It is great for some kids, not so great for others. For my ds, it is a catch 22 - he needs to be able to work at his own pace (ahead of the crowd, if I may brag) but he really needs the structure of a public school - this is your desk, you need to stay in it and do your work, and the lack of choices in what work he does. When given choices, my ds is fickle... he will go back and forth until he is out of time and then the work is late! When given the opportunity to get up and walk around to choose the work, he will wander and check out what the other kids are doing, or fool around. He is very intelligent, but has no common sense, it seems. It is a struggle. We have spoken to the teacher and aide and asked that he be given as much structure as they can within the boundries of the class.
It seems to be helping a little, but if he doesn't realize that he needs to hold up his end, too, he will be going back to public school. I hate to do that b/c they will NOT work with him at his speed. He has to do what the class is doing - and we live in a predominately poor area, and the classes seem to be on the slower end of the educational scale. He would be bored to tears and getting into trouble all the time.
Another problem with this particular school is that for a time, it was labeled "Alternative" and quickly became a catch all for learning disabled kids. Kids with ADD, ADHD and Downs Syndrome. There are 15 kids in my ds's class, and of those, there is one with DS, 3 with ADD and 2 with ADHD. Then there are the kids who are just a little slower - not disabled, just struggling to get by.

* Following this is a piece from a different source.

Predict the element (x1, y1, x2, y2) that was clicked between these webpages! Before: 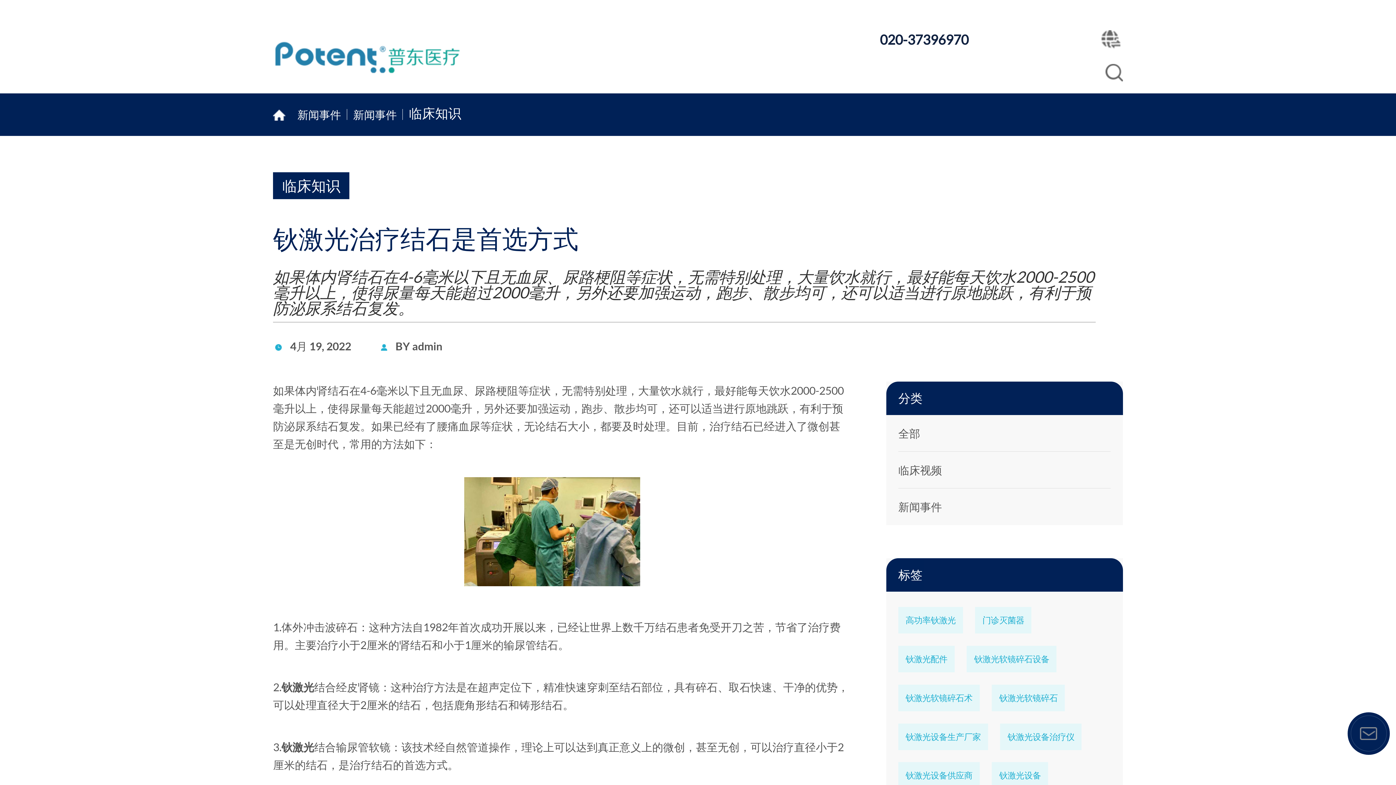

We chose this school because of its affiliation with a local university and the reputation it had earned as a Montessori school. Now we are questioning our decision. There is very little to choose from in this area. We are taking it one month at a time right now. In my opinion, the kids with severe learning disabilities are a huge distraction in the class. I feel my kid is not getting all that we are paying (so dearly) for. If the teacher needs to seperate herself from the class with these kids to give them one on one attention, it is taking away from my son. I could go on and on... but I won't.
I think, in theory, they are good schools. They really let the child explore and learn at their own pace and with hands on... but they (the school, teachers...) really need to be monitored closely.